#### [Work instructions]
Can you reproduce the records below with "computer-use agent" swapped for "screen assistant" everywhere it occurs and nothing else altered? Omit the pictures from your answer.

Records for locating described items
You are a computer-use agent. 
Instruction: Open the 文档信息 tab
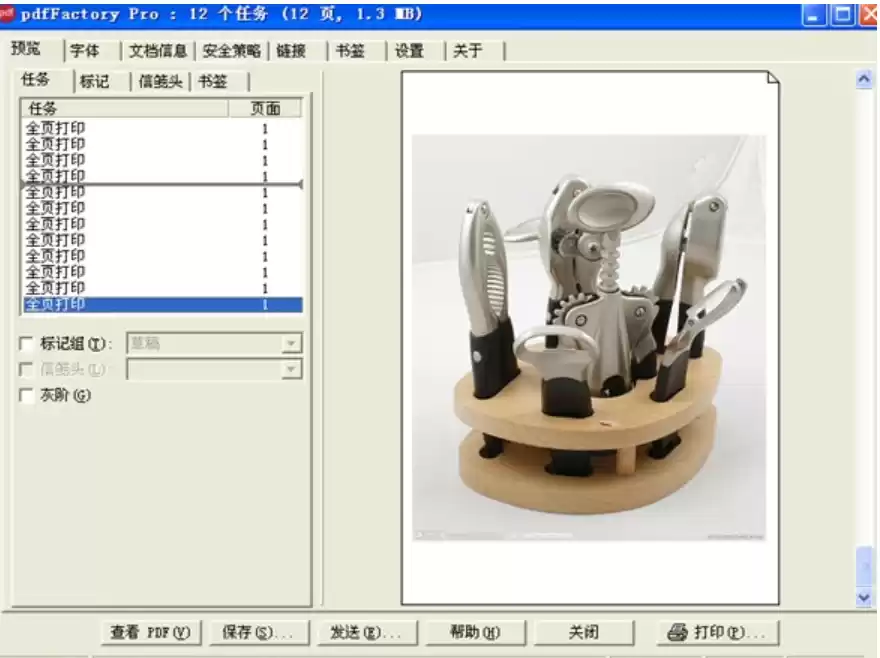158,51
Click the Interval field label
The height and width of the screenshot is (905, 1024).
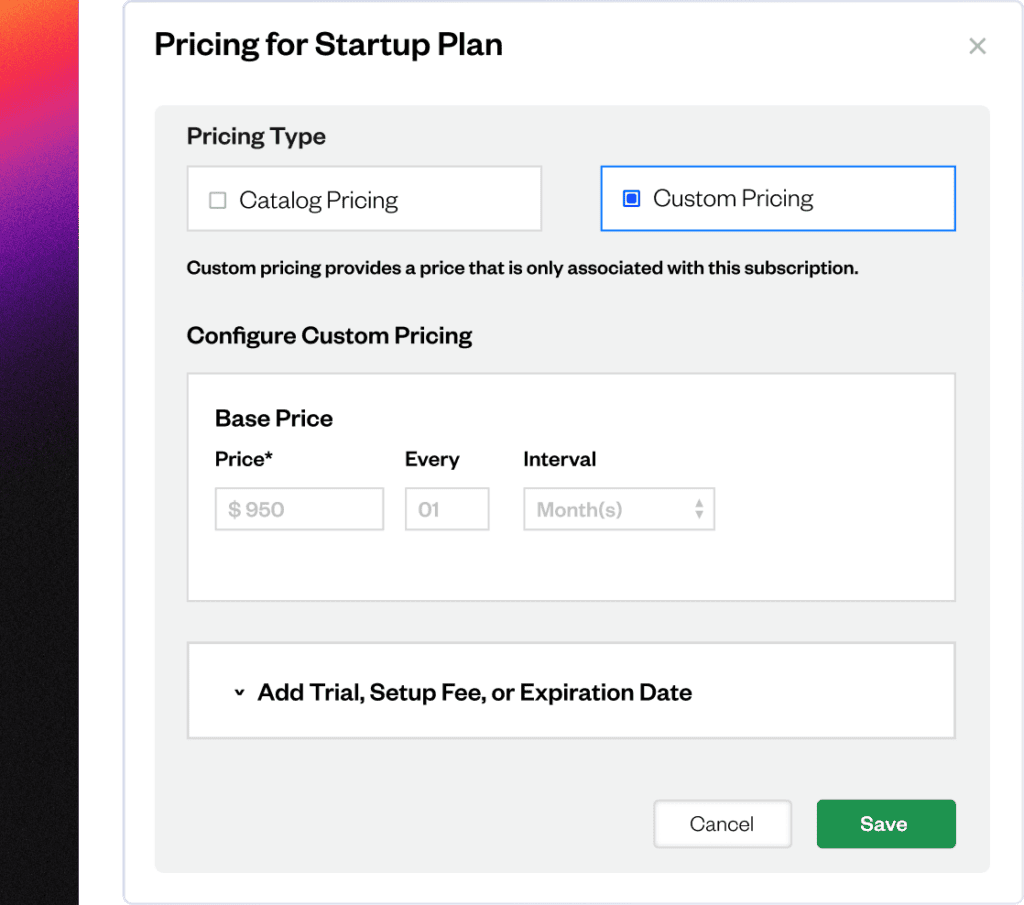[560, 459]
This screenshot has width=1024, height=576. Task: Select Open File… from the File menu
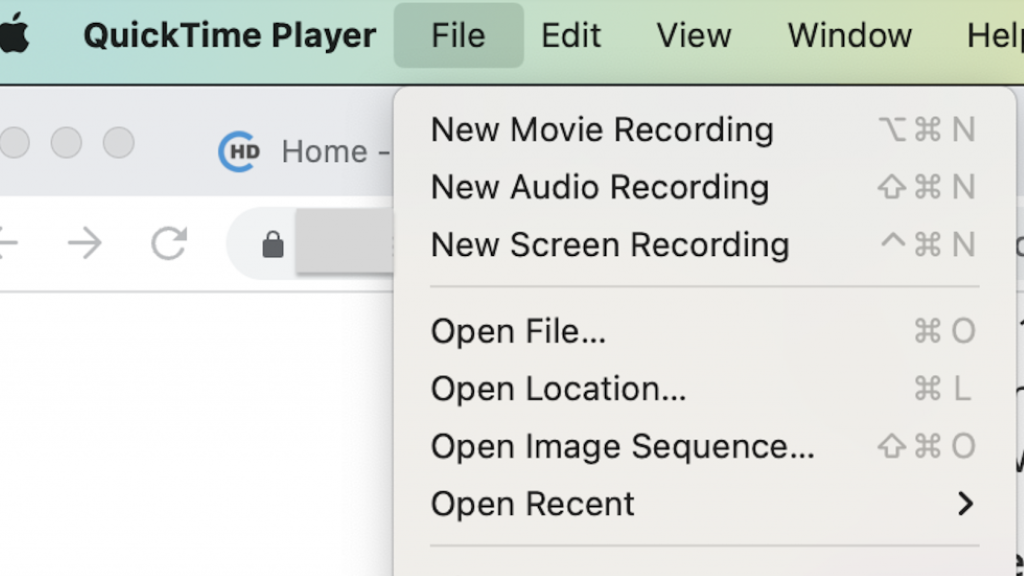(704, 331)
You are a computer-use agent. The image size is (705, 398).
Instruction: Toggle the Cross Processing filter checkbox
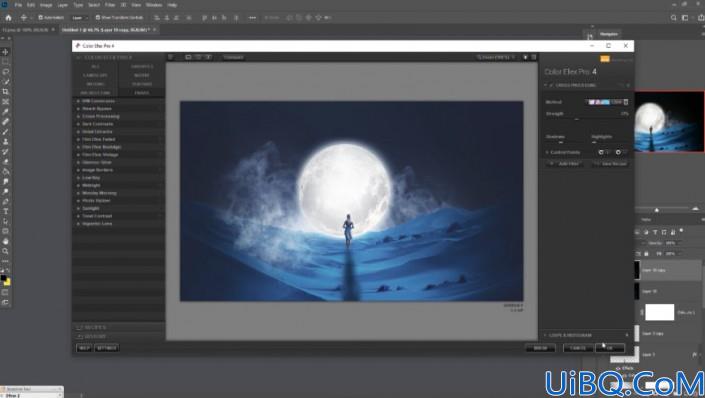tap(552, 85)
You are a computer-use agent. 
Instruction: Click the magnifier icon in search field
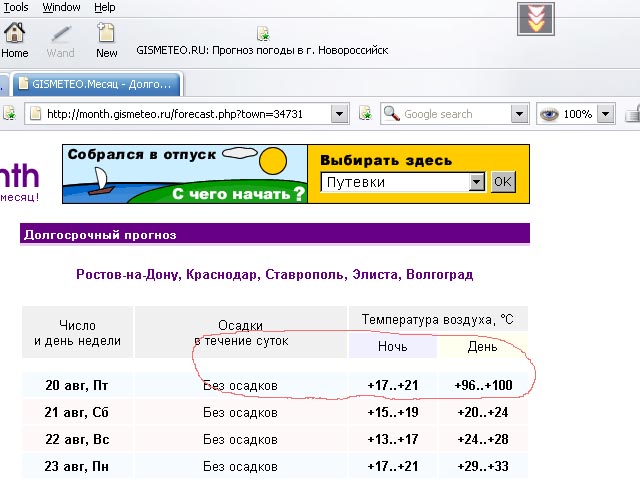(x=391, y=114)
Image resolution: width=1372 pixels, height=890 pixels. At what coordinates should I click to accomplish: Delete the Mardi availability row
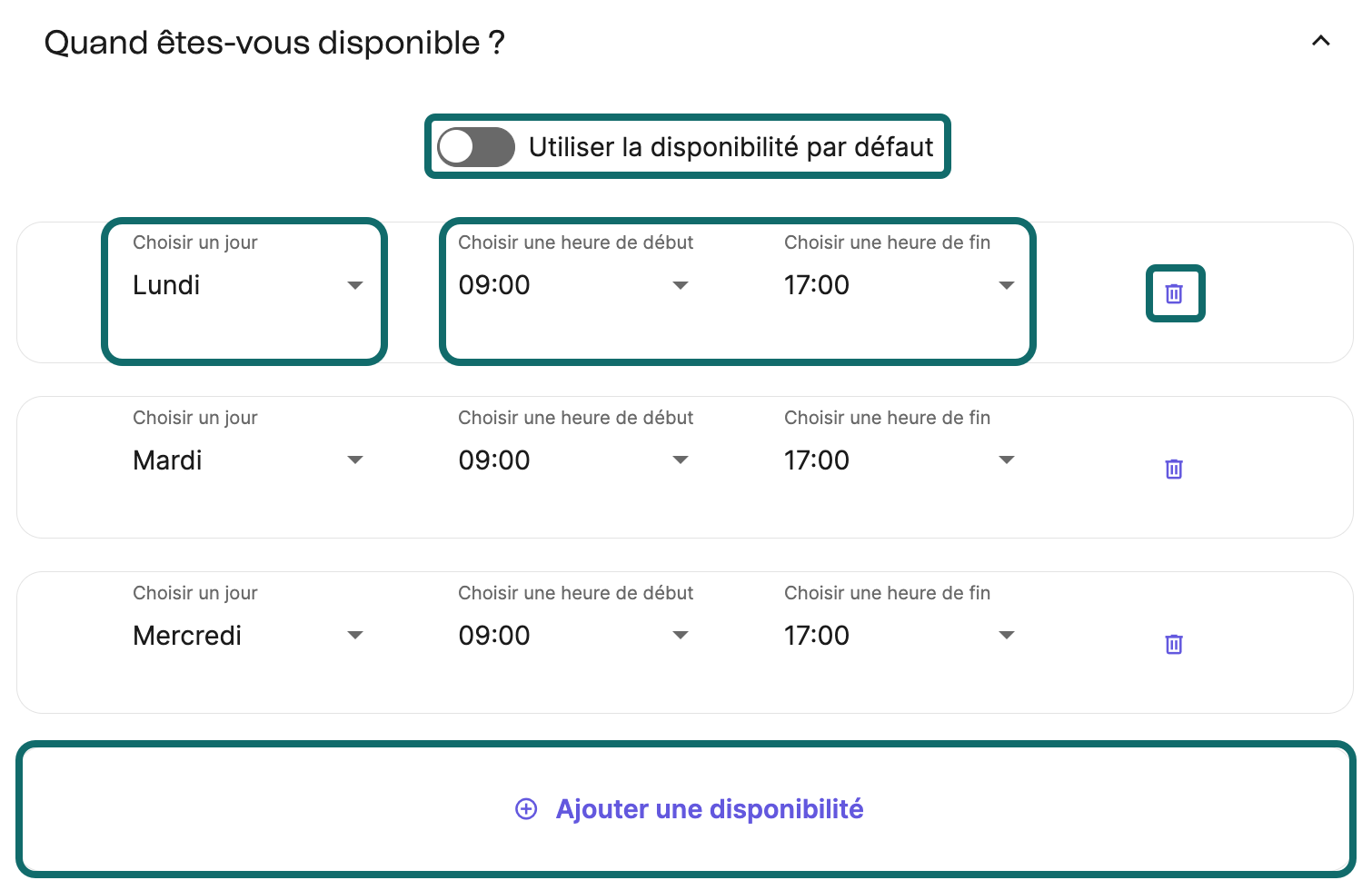point(1174,469)
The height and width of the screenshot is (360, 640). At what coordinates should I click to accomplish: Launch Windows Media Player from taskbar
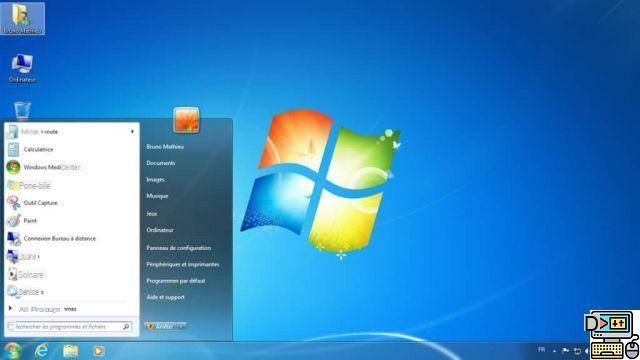click(x=98, y=351)
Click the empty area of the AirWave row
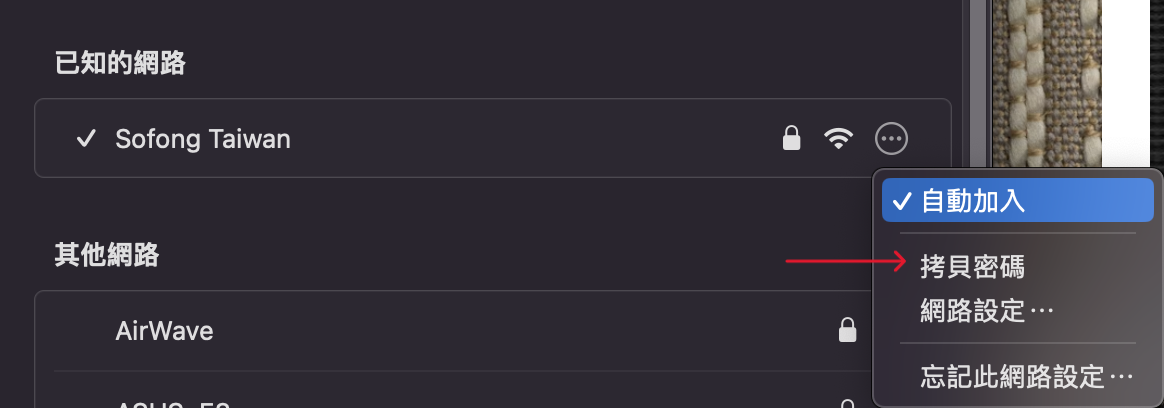Viewport: 1164px width, 408px height. tap(520, 331)
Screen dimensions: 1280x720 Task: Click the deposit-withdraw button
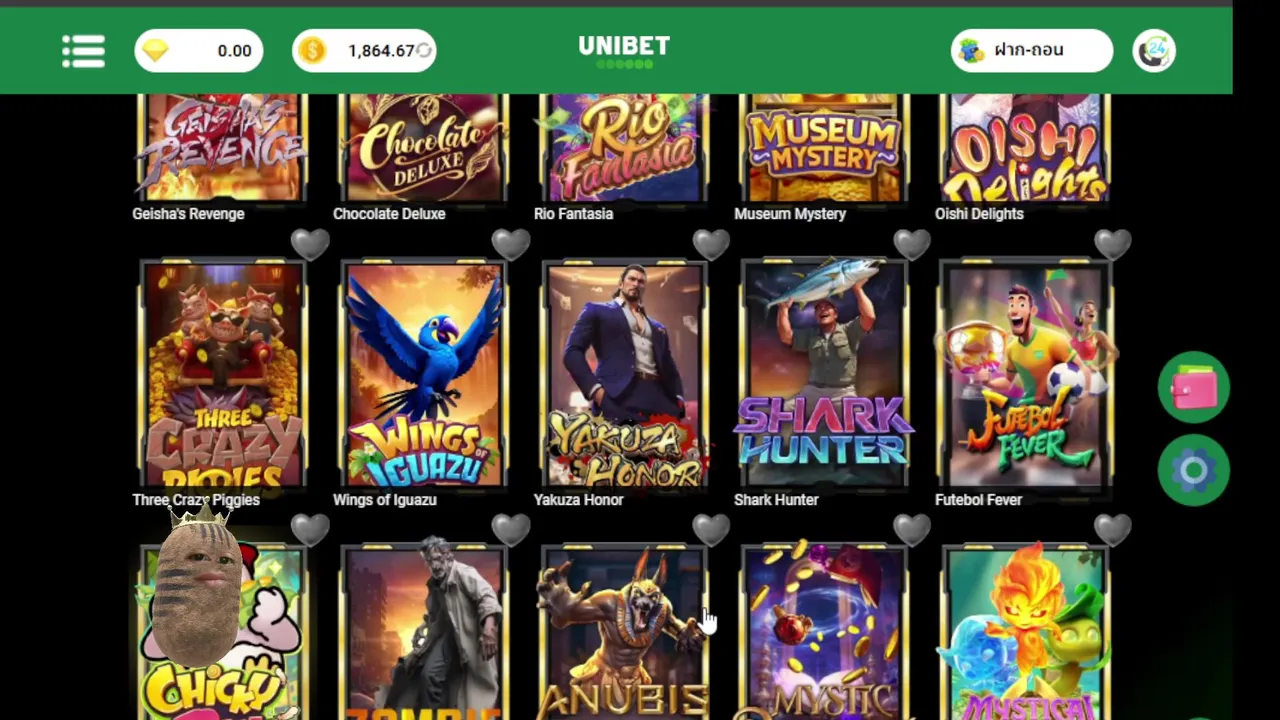click(1031, 51)
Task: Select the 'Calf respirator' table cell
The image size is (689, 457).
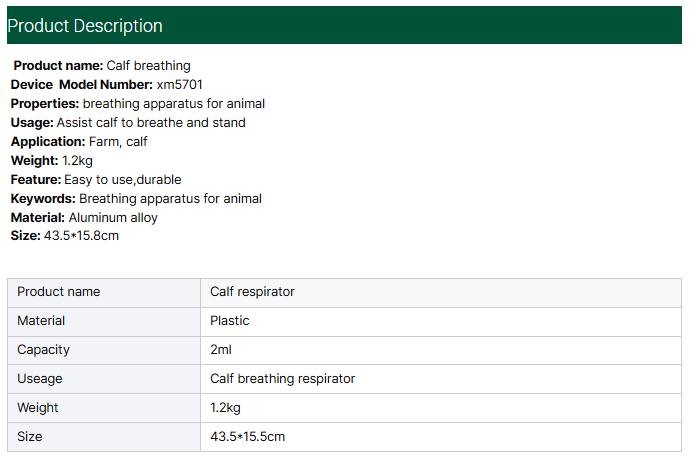Action: (252, 292)
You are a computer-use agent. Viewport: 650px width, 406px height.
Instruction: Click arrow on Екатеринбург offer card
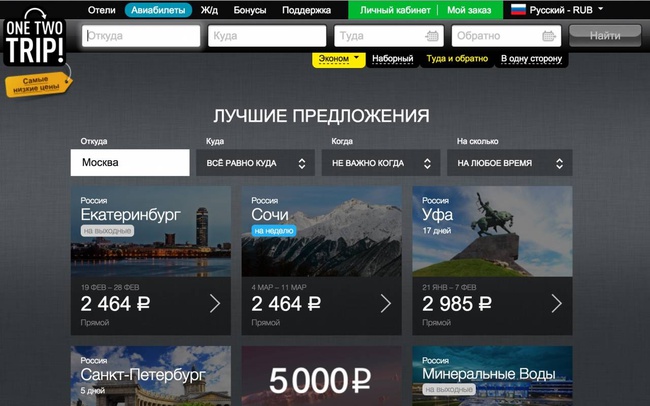tap(215, 304)
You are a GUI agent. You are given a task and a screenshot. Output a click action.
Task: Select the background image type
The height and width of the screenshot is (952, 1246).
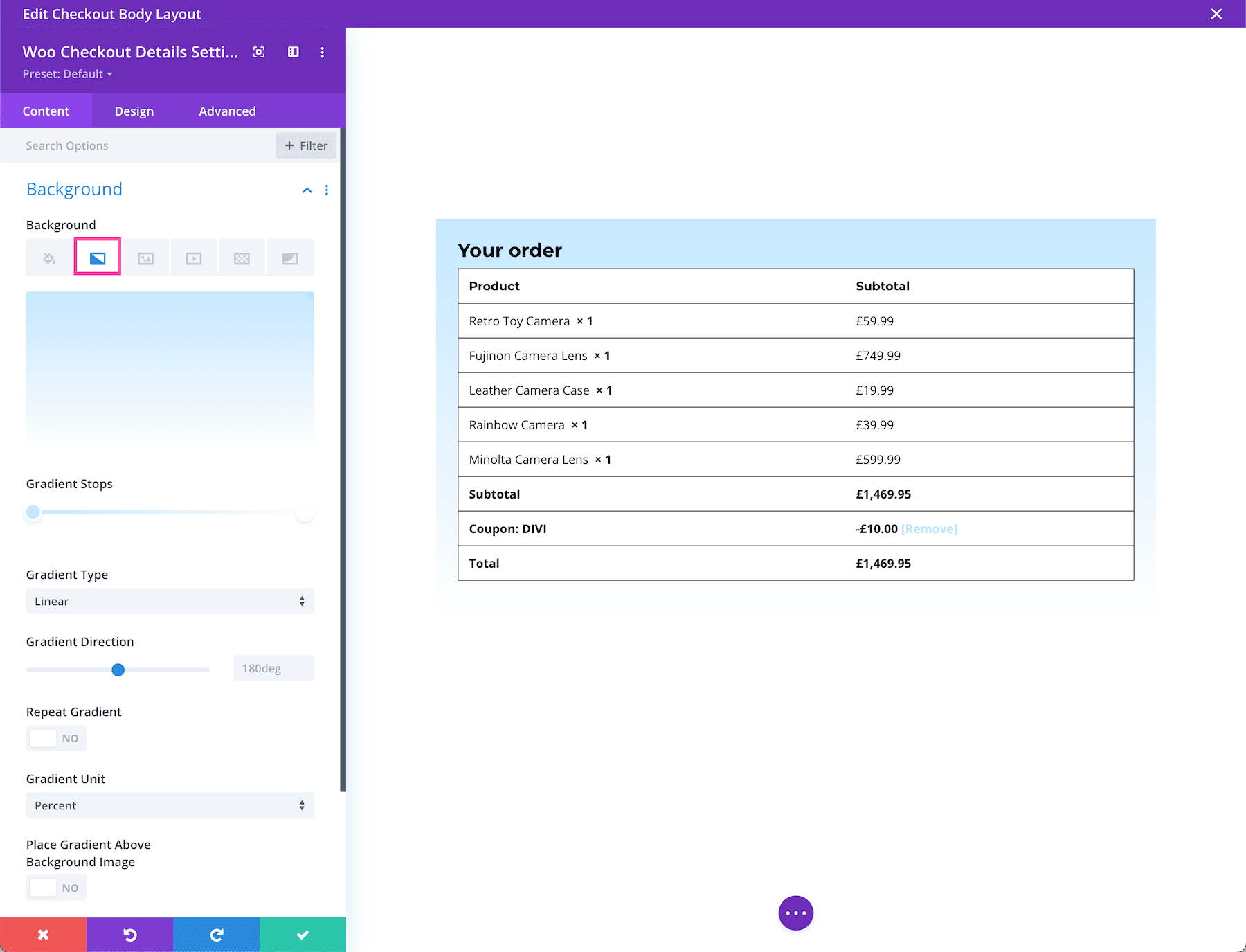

#### [Expected output]
You are a screen assistant. 
Instruction: Open the 文档信息 tab
158,51
Click the Interval field label
The height and width of the screenshot is (905, 1024).
[560, 459]
This screenshot has width=1024, height=576. Task: Select Open File… from the File menu
(704, 331)
You are a screen assistant. The image size is (705, 398).
Instruction: Toggle the Cross Processing filter checkbox
tap(552, 85)
You are a screen assistant. 
Instruction: Click the magnifier icon in search field
(x=391, y=114)
Image resolution: width=1372 pixels, height=890 pixels. At what coordinates should I click to accomplish: Delete the Mardi availability row
point(1174,469)
The height and width of the screenshot is (360, 640). At what coordinates should I click to accomplish: Launch Windows Media Player from taskbar
click(x=98, y=351)
Click the empty area of the AirWave row
Viewport: 1164px width, 408px height. tap(520, 331)
Screen dimensions: 1280x720 Task: Click the deposit-withdraw button
click(1031, 51)
Task: Select the 'Calf respirator' table cell
The image size is (689, 457).
Action: (252, 292)
You are a screen assistant. Viewport: 650px width, 406px height.
Instruction: Click arrow on Екатеринбург offer card
tap(215, 304)
You are a GUI agent. You are given a task and a screenshot. Output a click action.
Task: Select the background image type
The height and width of the screenshot is (952, 1246).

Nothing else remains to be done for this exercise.